══ PROVIDED RECORDS
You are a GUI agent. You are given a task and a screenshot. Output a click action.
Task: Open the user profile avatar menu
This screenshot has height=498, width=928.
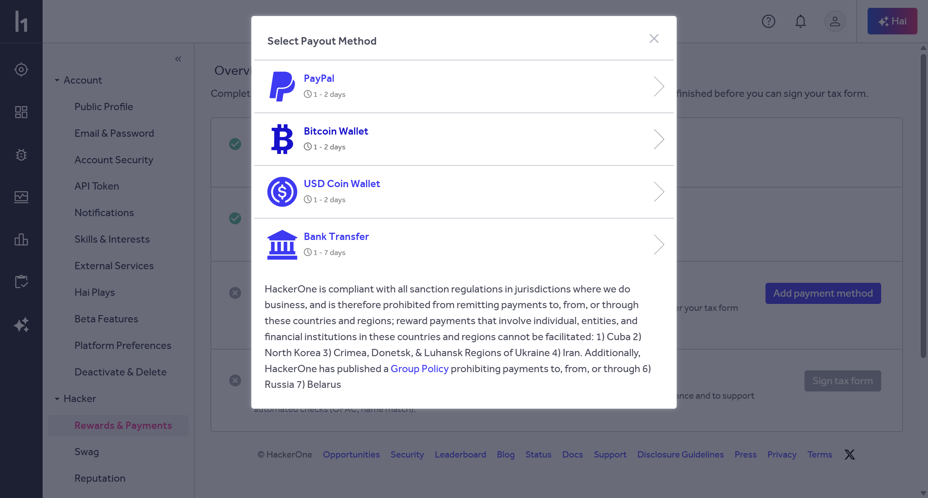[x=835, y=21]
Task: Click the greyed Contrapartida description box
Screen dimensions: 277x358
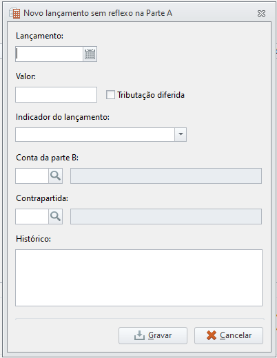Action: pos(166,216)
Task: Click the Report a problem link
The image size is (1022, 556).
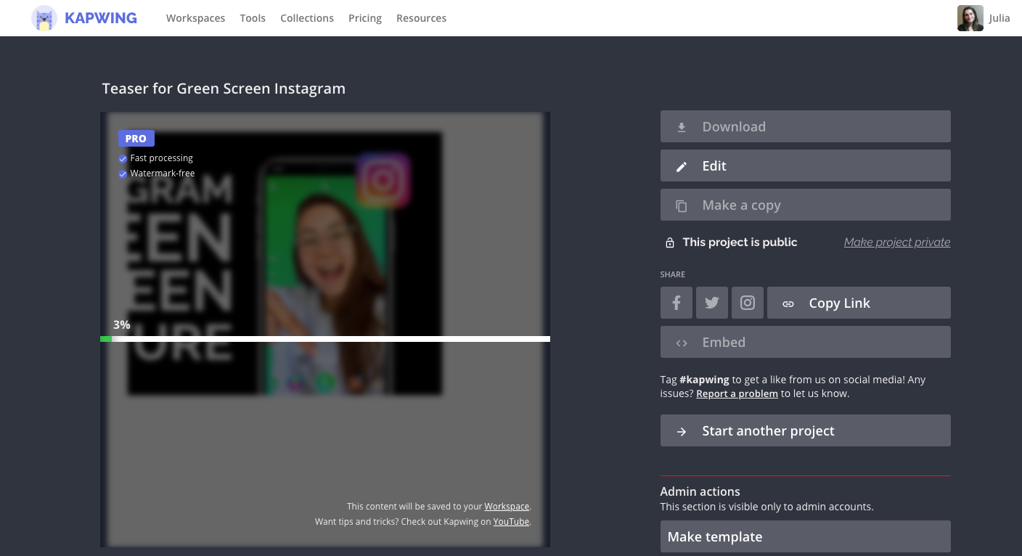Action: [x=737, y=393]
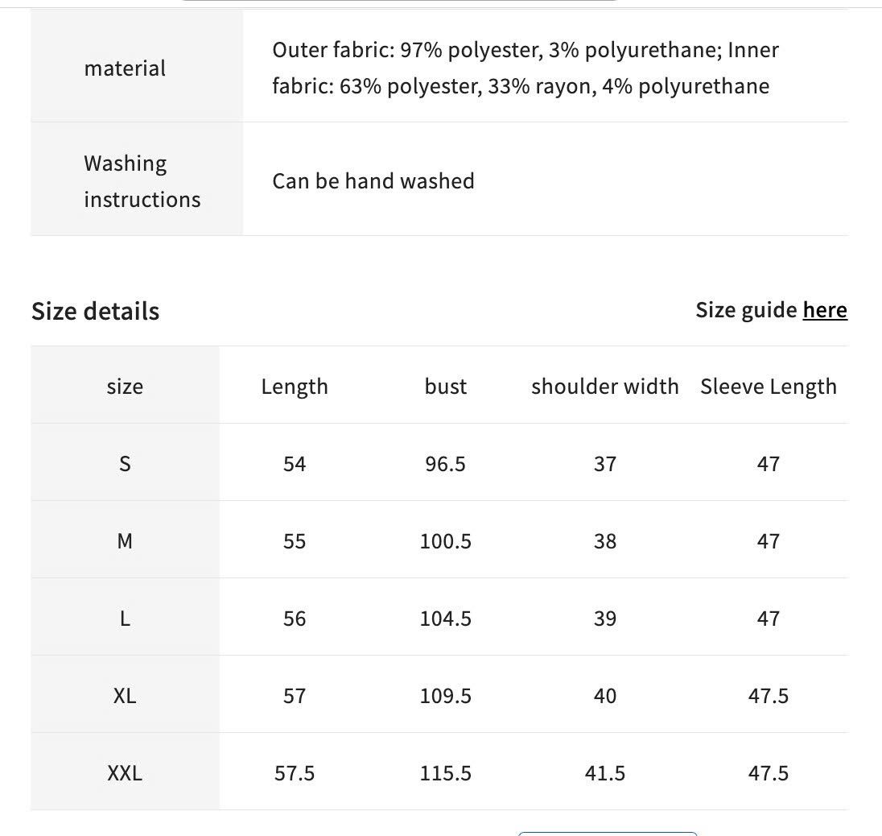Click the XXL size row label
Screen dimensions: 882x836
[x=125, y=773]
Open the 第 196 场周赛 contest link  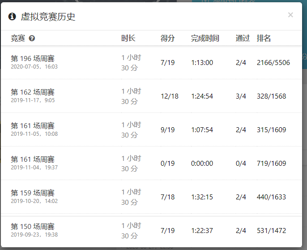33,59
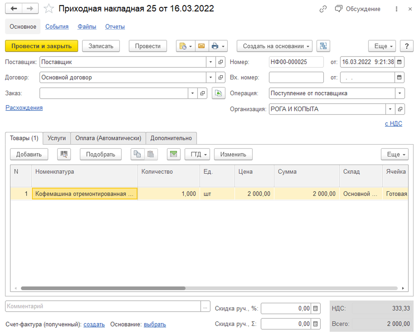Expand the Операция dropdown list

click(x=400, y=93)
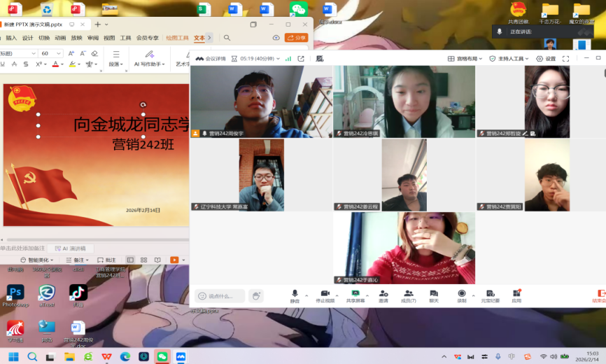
════
EXERCISE DESCRIPTION
Pictures aside, repeat exactly every line from the top of the listing above through the line bearing "Task: Click the Report a problem link", inclusive.

SOLVED PROBLEM
You are a GUI agent. You are given a task and a screenshot. Output a click action.
Task: Open the user profile avatar menu
This screenshot has height=498, width=928.
[x=835, y=21]
Task: Click the greyed Contrapartida description box
Screen dimensions: 277x358
Action: pos(166,216)
Task: Click the Report a problem link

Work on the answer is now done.